Fuimos creados como individuos irrepetibles, libres, dotados de una personalidad terrenal y de un alma en la que respira el aliento de Dios. Fuimos creados, además, como miembros de una comunidad, partícipes de un proyecto universal destinado a la vida eterna. Para adquirir conciencia plena de esta condición individual y de este proyecto trascendente hemos sido depositados en esta tierra. La vida terrenal no es un mero paréntesis apesadumbrado entre el acto de creación y la llegada de la inmortalidad. Es la realización de la libertad consciente, la afirmación de la presencia de Dios y el reconocimiento jubiloso de la salvación lograda por la Vida, Muerte y Resurrección de Jesús. La vida no es una realidad inútil. Es la posibilidad misma de que el amor de Dios se haga experiencia concreta, de que nuestra imperfección anhelante pueda imaginar la plenitud que nos aguarda.

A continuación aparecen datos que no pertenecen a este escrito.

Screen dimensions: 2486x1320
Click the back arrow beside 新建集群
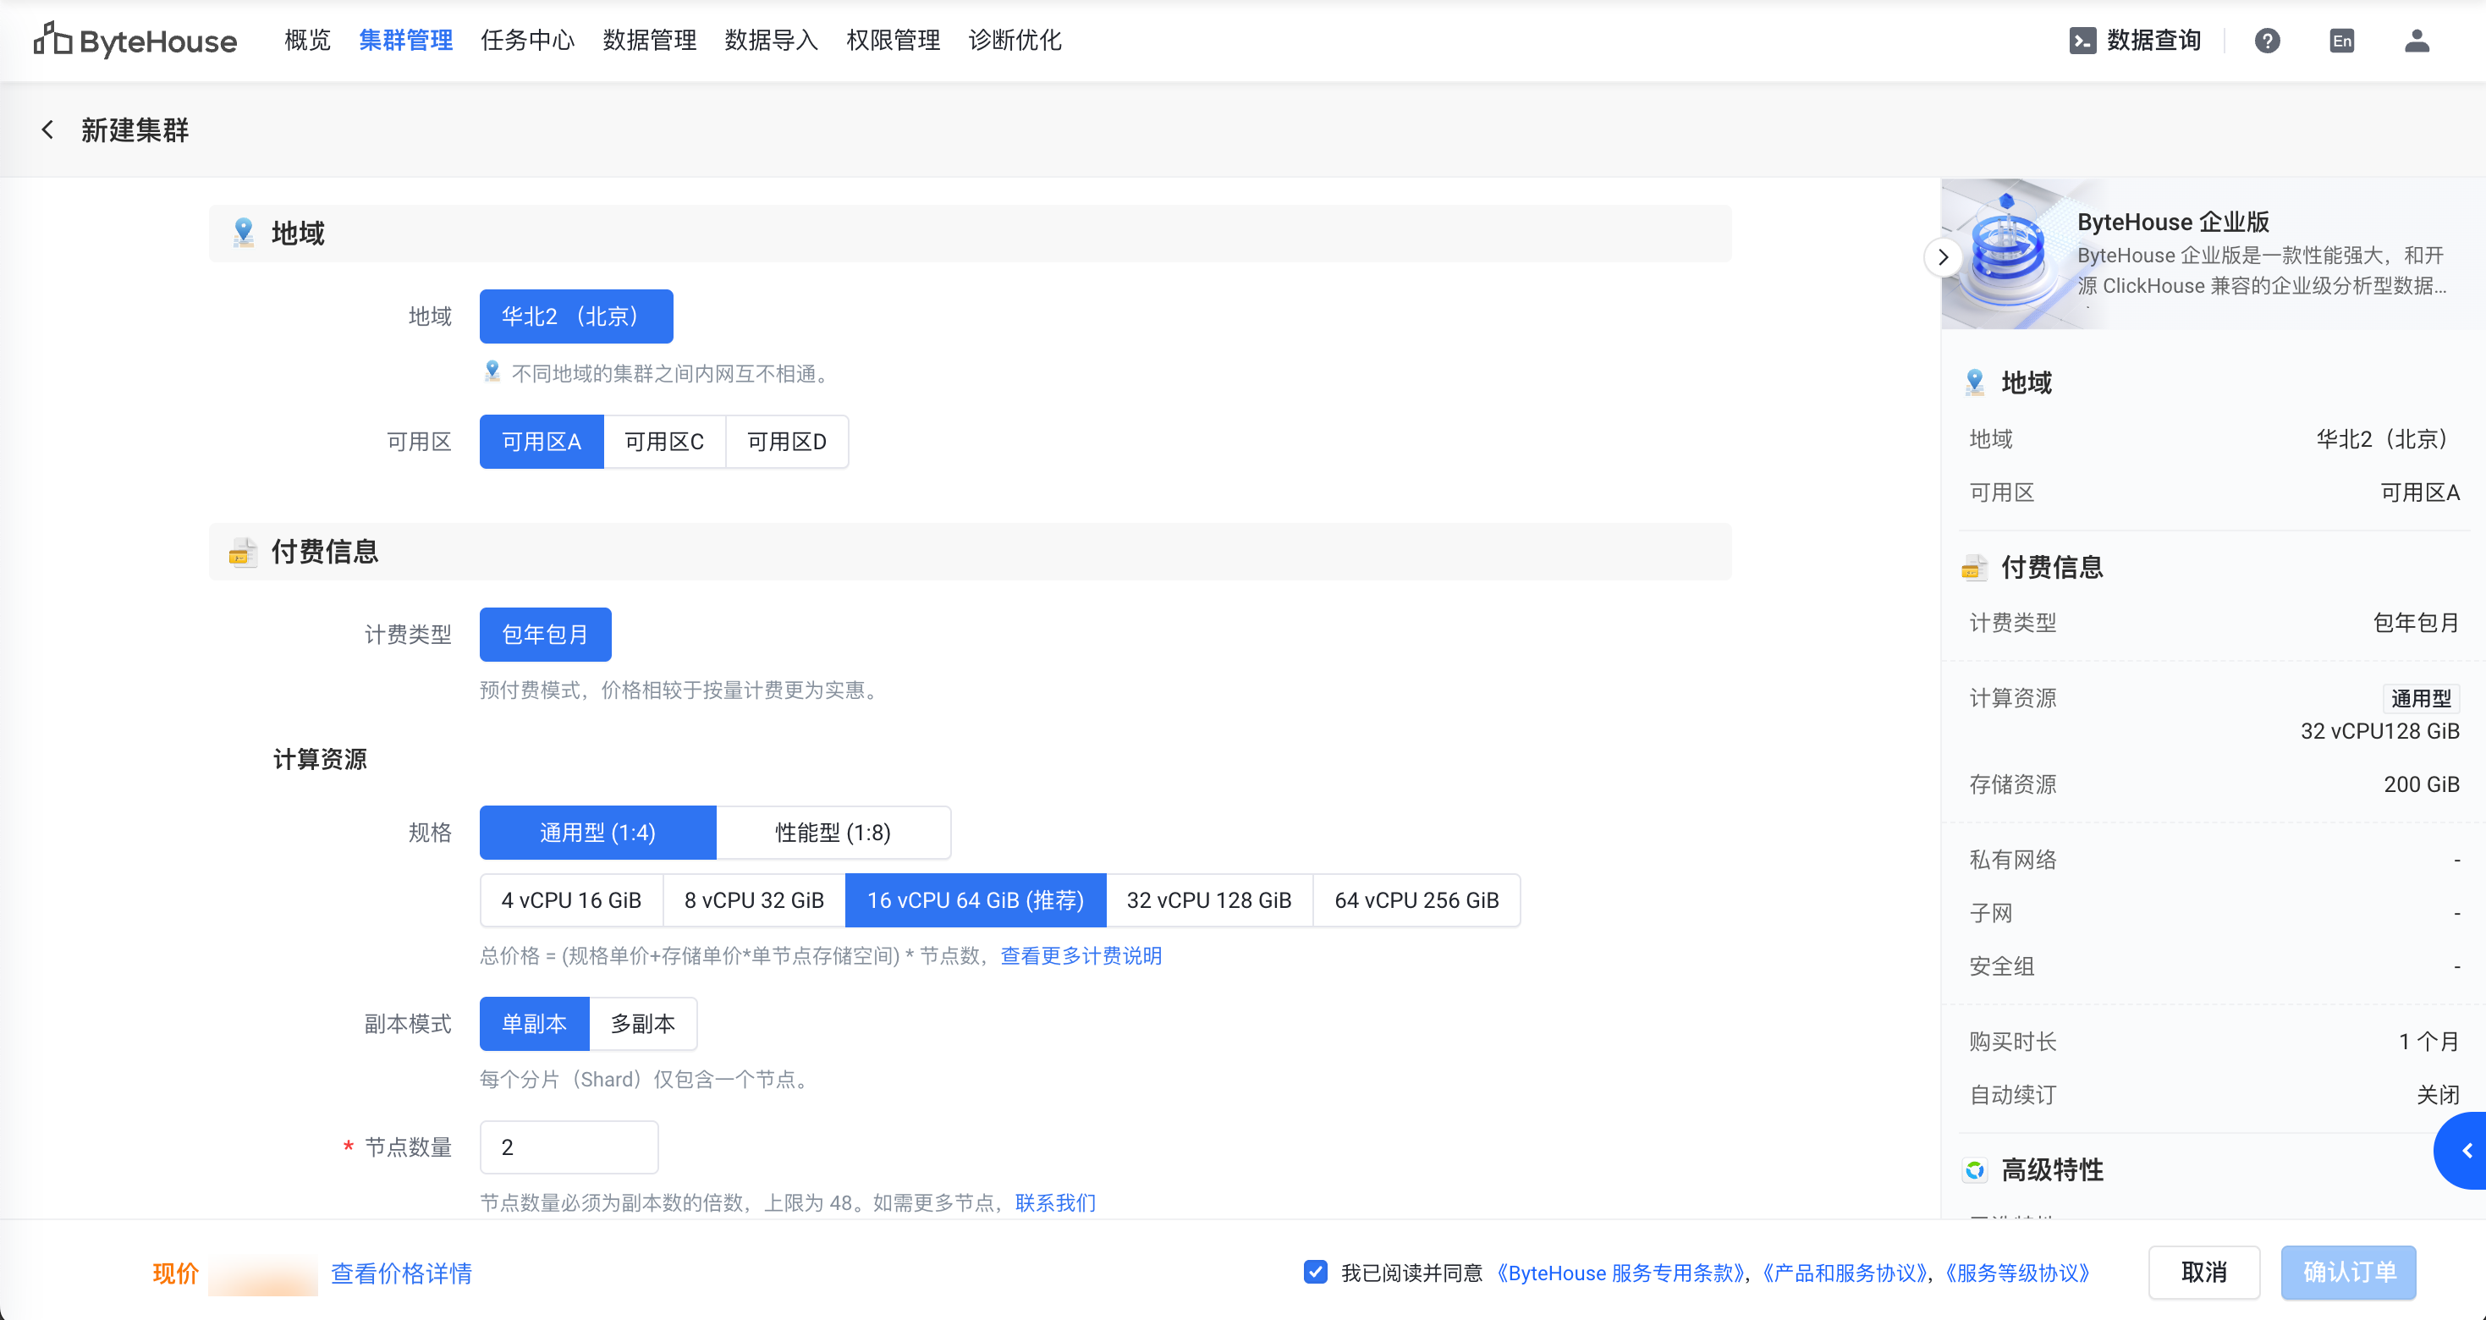[47, 129]
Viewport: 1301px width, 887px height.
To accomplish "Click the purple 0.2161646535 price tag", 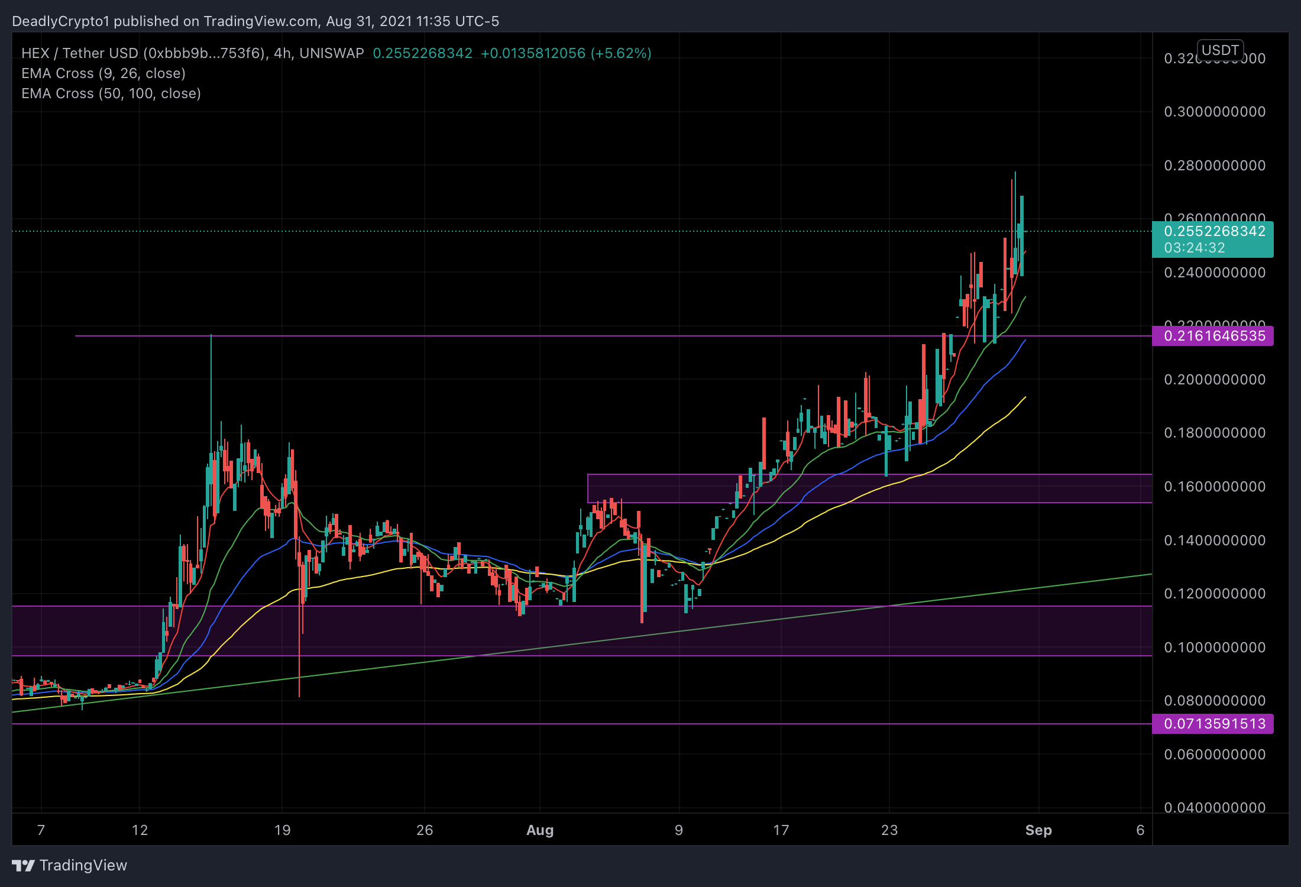I will pos(1214,336).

De la vida en este mundo forman parte estos días interminables de dolor. Los cristianos no debemos preguntar a Dios por las razones de un proceso aterrador, en el que las responsabilidades y limitaciones de los hombres pueden unirse a todas aquellas circunstancias espantosas que hemos vivido a lo largo de los siglos. Pero los cristianos sabemos que Dios no está en silencio. Lo sentimos en nuestro interior, cuando nuestra plegaria y su respuesta se funden en una sola palabra. Rezamos con fervor por todos nosotros, por quienes sufren y están poseídos por el miedo. Por quienes padecen y pronuncian el nombre de Dios una y otra vez, porque rezar también da sentido a nuestra vida en estas horas . Oramos a sabiendas de que nuestra palabra es torpe, defectuosa, pero el nervio que la eleva está inspirado por la gracia. Hablamos y, mediante la oración, se rompe el presunto silencio de Dios. Cuando rezamos, la mirada universal de Dios se vuelve hacia nosotros, atenta y poderosa, con ternura y aflicción, con la enorme dimensión de su consuelo. Y en nuestra palabra palpita, generosa y cercana, la respuesta del Padre. No, Dios no está en silencio. Está solo a la espera de que hablemos. De rodillas, sobre esta tierra que sufre, repetiremos la oración de san Agustín: «Angosto es el habitáculo de mi alma para que podáis entrar: ensanchadlo, vos, Señor».